Investigadores de la División de Geociencias Aplicadas del
Instituto Potosino de Investigación Científica y Tecnológica (IPICYT), realizan muestreos del suelo en “El Grasero”, ubicado en Matehuala, a fin de conocer el tipo de materiales pesados que existen en el suelo y subsuelo, tras la existencia de una fundidora que operó por décadas en esta zona, con el fin de plantear una estrategia de remediación ecológica para recuperar la zona y evitar posibles daños a la salud de los habitantes.

La Doctora en Ciencias del Suelo, Nadia Valentina Martínez Villegas, quien encabeza este trabajo con su grupo de investigadores, explicó que se efectuaron ya los primeros muestreos en campo durante la semana anterior, donde se pudo observar que aún guarda material derivado de procesos metalúrgicos y de extracción que se hacían en el lugar, los cuales dañaron el medio ambiente del lugar.

“Actualmente estamos realizando muestreos de suelo, agua y sedimento del lugar. En este caso en particular, excavando un aproximado de 3 metros de profundidad para obtener muestras de las paredes de la excavación a cada 10 centímetros, estas muestras las revisaremos en nuestro laboratorio en el Instituto, en la que sabremos el tipo de contaminación que se tiene el lugar”, agregó la Investigadora Nivel I del SNI.

Dio a conocer que los resultados del muestreo podrían estar listos este mismo año con lo que concluirá la fase uno del proyecto; posteriormente en la fase dos, se considera un diseño de remediación del suelo del lugar.

“Este es un proyecto a mediano plazo, al concluir la fase dos, la empresa dueña del lugar tendrá que formular la ingeniería y las acciones necesarias para realizar los procesos de remediación que marcamos en nuestro proyecto de remediación, con el fin de recuperar la zona e incorporarla al paisaje”, indicó la investigadora del IPICYT.

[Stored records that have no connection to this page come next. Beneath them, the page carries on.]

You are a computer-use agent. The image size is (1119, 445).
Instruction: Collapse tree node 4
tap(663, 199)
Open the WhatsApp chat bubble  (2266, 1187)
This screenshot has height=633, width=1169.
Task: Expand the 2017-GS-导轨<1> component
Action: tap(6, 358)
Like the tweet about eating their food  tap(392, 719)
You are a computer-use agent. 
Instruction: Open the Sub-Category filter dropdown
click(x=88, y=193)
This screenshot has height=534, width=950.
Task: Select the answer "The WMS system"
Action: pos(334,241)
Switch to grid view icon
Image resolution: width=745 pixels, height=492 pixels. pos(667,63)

Martínez Villegas dijo que trabajaron también en la comunidad de Cerrito Blanco, en el mismo municipio en donde encontraron arsénico en el suelo y agua del lugar en niveles muy por encima de la Norma Oficial Mexicana, y la hipótesis es que El Grasero posiblemente es el origen de la contaminación de un acuífero somero que desemboca en Cerrito Blanco.

Dijo que El Grasero en este momento está considerado un pasivo ambiental; sin embargo, la empresa Industrial Minera México SA de CV, dueña del inmueble, está realizando una importante inversión encaminada a su remediación ecológica.